Ford Dagenham is a major automotive factory located in Dagenham, London, United Kingdom operated by the Ford of Britain subsidiary of Ford Motor Company. The plant opened in 1931 and has produced 10,980,368 cars and over 37,000,000 engines in its history. It covers around 475 acres and has received over £800 million of capital investment since the year 2000.

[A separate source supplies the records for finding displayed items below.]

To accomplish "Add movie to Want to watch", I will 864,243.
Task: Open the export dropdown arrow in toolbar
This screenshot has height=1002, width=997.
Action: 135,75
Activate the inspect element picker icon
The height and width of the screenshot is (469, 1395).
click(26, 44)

Vehicle assembly ceased at the plant in 2002 but it continues as a major production site with capacity to assemble 1.4 million engines a year. In 2008 the plant produced around 1,050,000 engines and was the largest producer of Ford diesel engines globally. It was announced in October 2012 that the stamping plant at Dagenham would close in Summer 2013 with the loss of 1,000 jobs

_The Explore_

Sat indoors bored one night, I decided to have a crack at this place. I grabbed a couple of mates and off we went. Now we knew it had already been stripped, but decided to have a butchers anyways. After all, its only down rhe rod and is an essex icon.

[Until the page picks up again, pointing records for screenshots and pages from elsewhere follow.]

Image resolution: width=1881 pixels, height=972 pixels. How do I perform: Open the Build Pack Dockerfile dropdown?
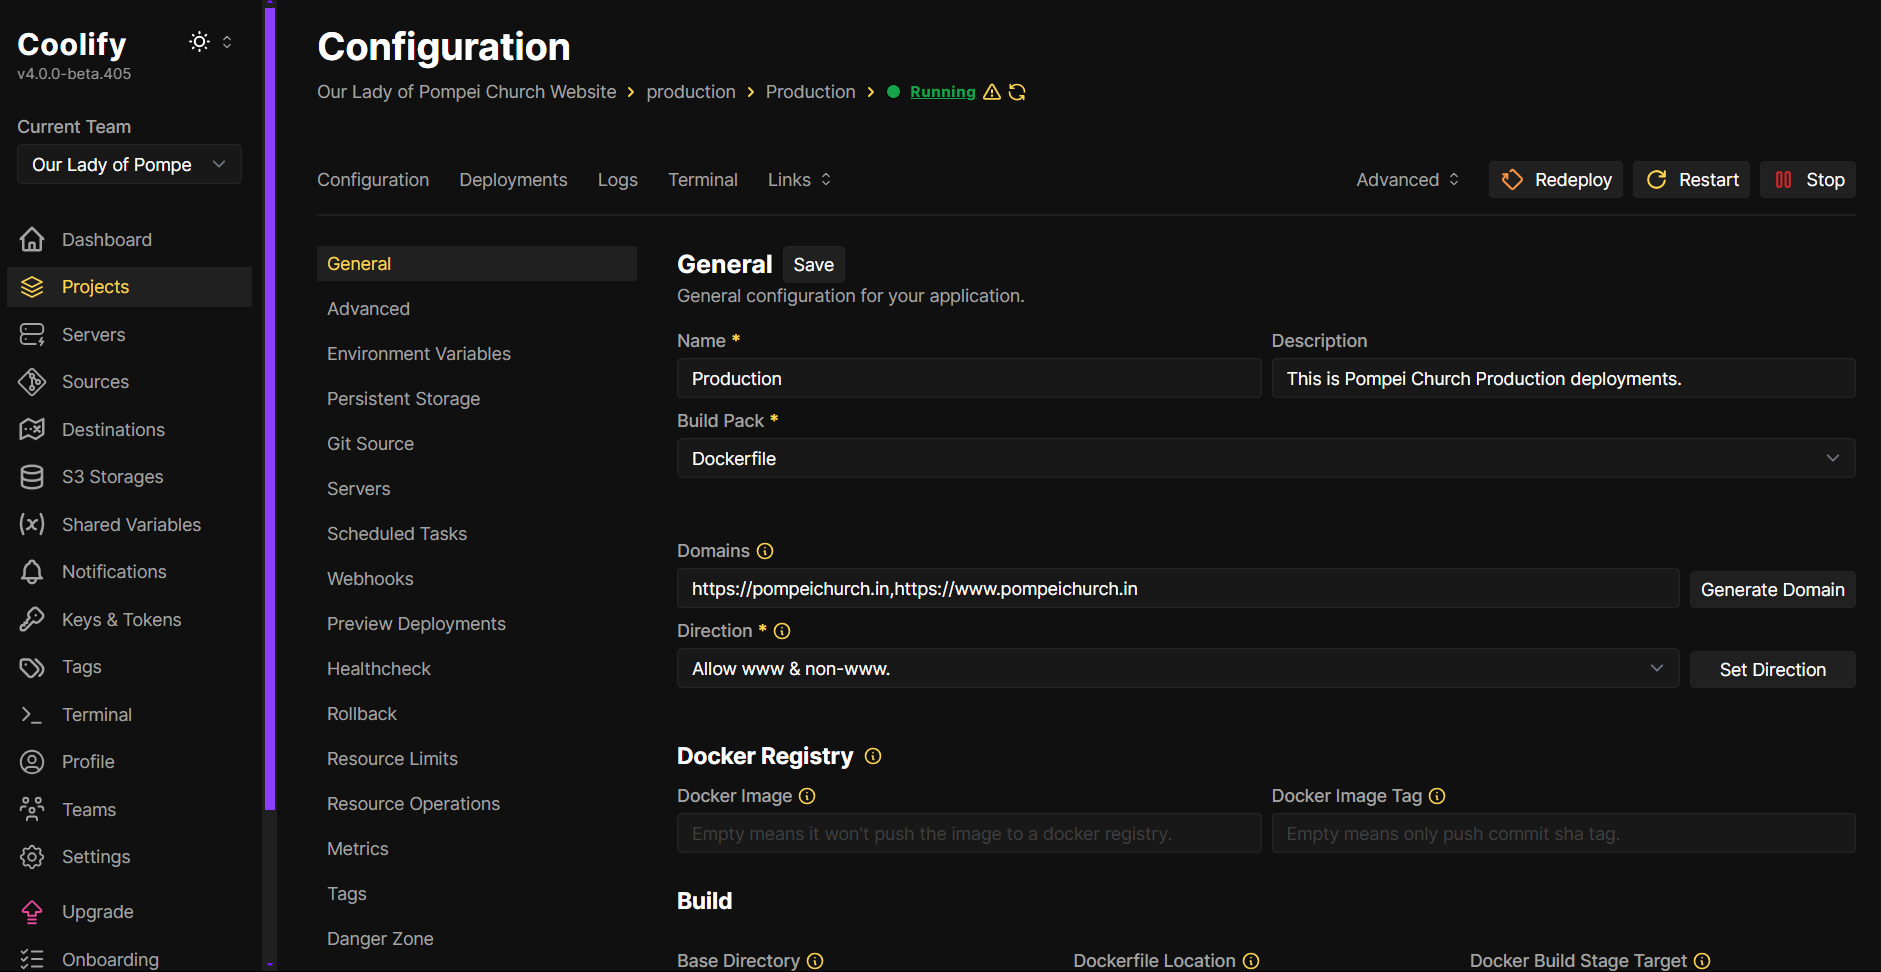point(1265,459)
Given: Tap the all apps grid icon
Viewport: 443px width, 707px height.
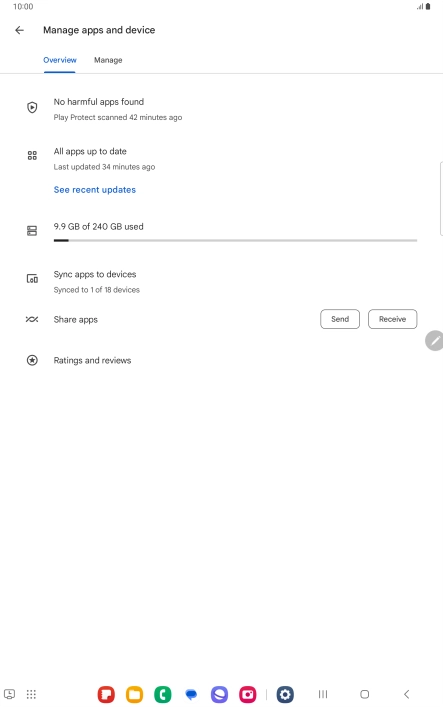Looking at the screenshot, I should [x=32, y=156].
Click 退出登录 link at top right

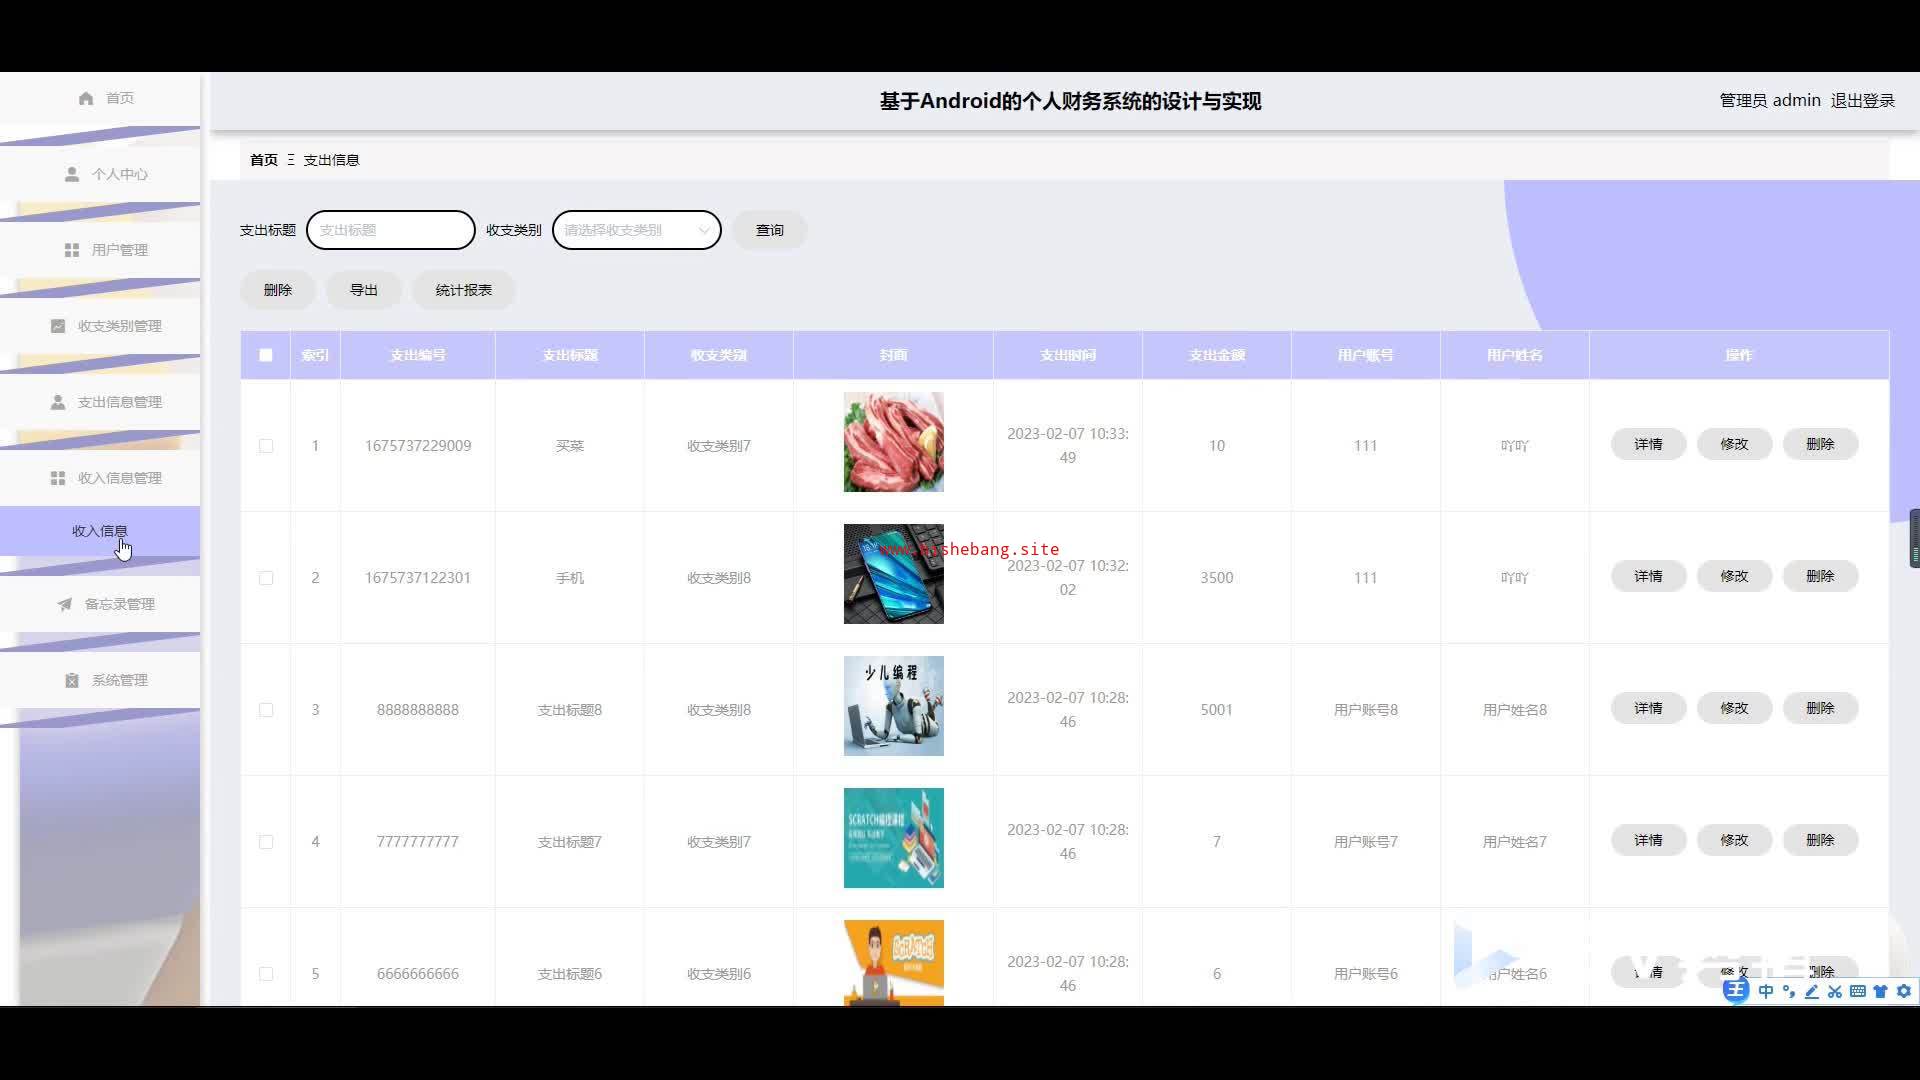tap(1862, 101)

We parked the car on thr trading estate over the road and headed off the the site. Its huge, I remember going past it with my parents and my grandad loads of times as a kid so some of the views were familiar. 
We clambered over the gate and made out way inside, having a very near miss with a security guy. 

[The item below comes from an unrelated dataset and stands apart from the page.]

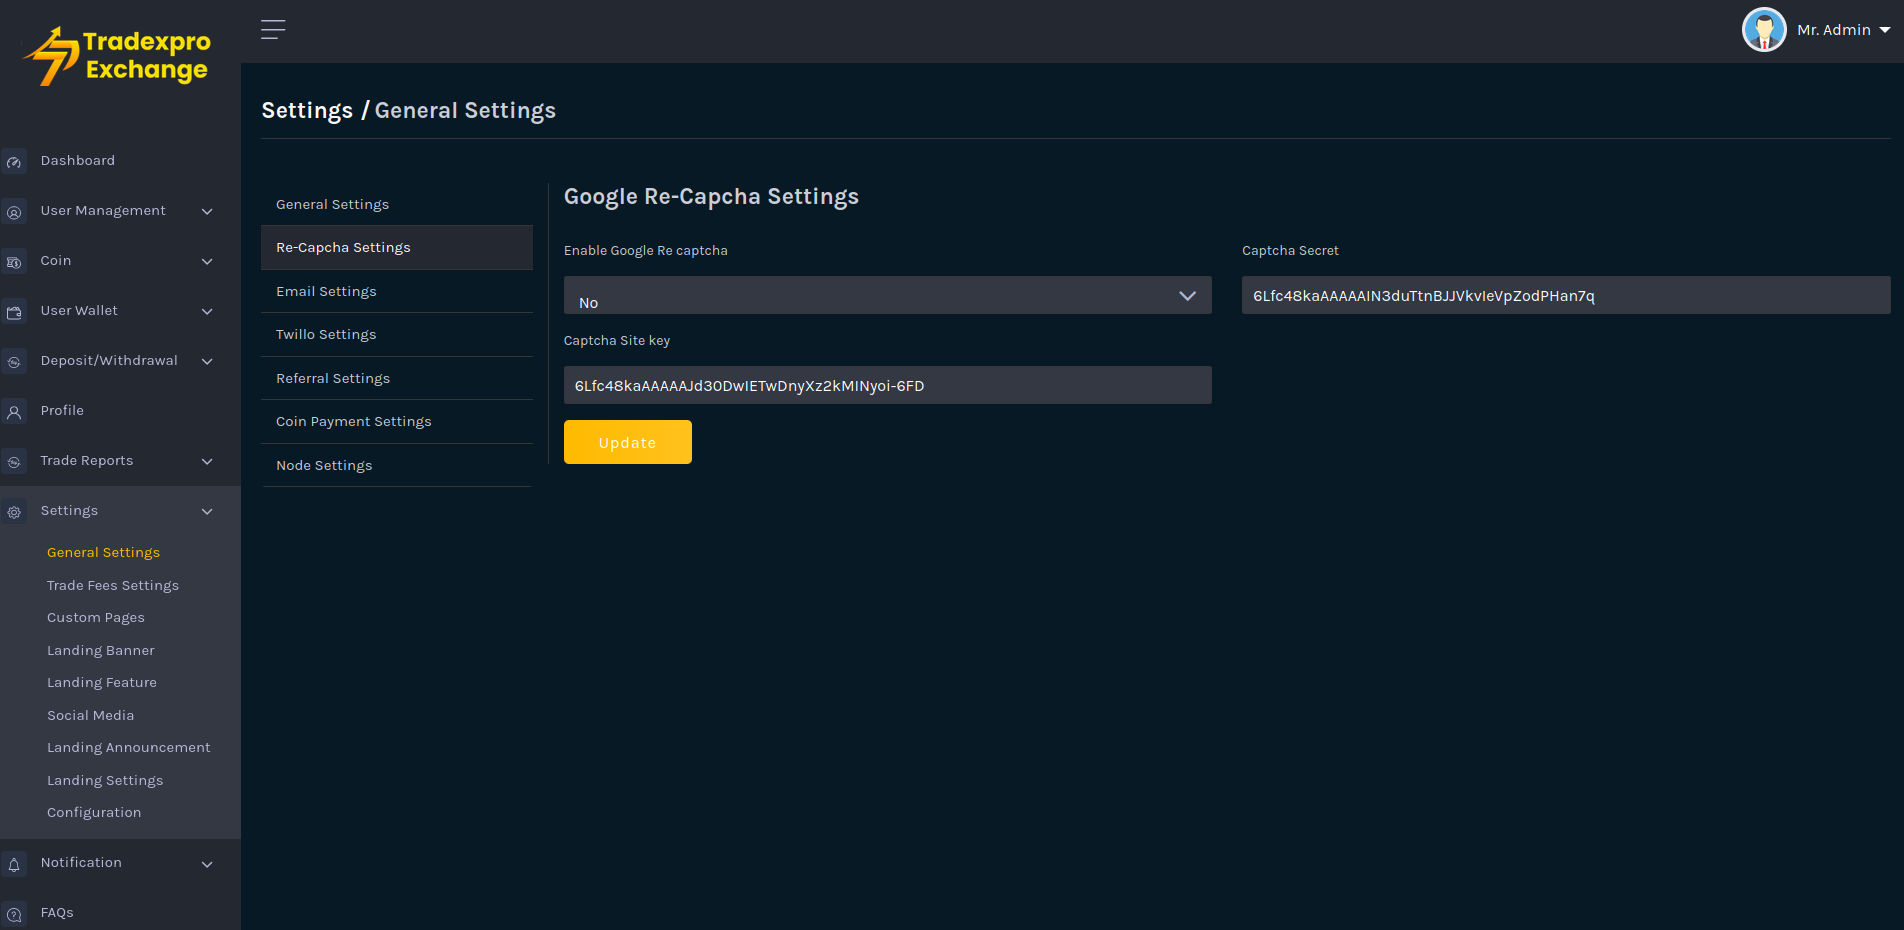Click the Dashboard speedometer icon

We spent a few hours in there having a wander round and eventually made our way into the offices that still had an amazing amount of stuff in them. The offices lead to the rof where we sayt and chilled out and snapped a few pictures. 

Again we spotted secca and this time there were three of them and it looked like they knew we were there so we mad out way out and disappeared

Enjoy the pics


----------



## krela (Nov 30, 2015)

RIP UK Industry. Great report, thanks.


----------



## Sam Haltin (Nov 30, 2015)

Nice photographs. I like the sign "A place for everything, and everything in its place"


----------



## UrbanX (Dec 1, 2015)

What a place, as you said it truly is an icon. 
Fantastic shots, not seen many like this before so I'm guessing secca are on the ball - well done for getting these! 
Thanks for sharing


----------



## flyboys90 (Dec 1, 2015)

You've got some belting shots,it was well worth exploring so much to see and clean too!!


----------



## Ruggedscot (Dec 29, 2020)

back in happier times, probs early ninties, worked at Fords, was on the production line that made the courier vans as a maintenance electrician. looked after two robots, lhs and rhs body panels. 1st picture was up stairs and it was the door to body machine. laser guided automated. ensured that the door was onto the car with minimal gaps. quite good to watch. the other two are the actual courier robot cant remember if its the right or left side one. and the last photo was the panel welding after the robot. god that is years ago now. And they have raised the plant and its being built on. think they are doing apartments.


----------



## verdigris (Dec 30, 2020)

the Ford UK HQ at Warley in Brentwood has now gone too, after 50 years. The building is being converted into flats.


----------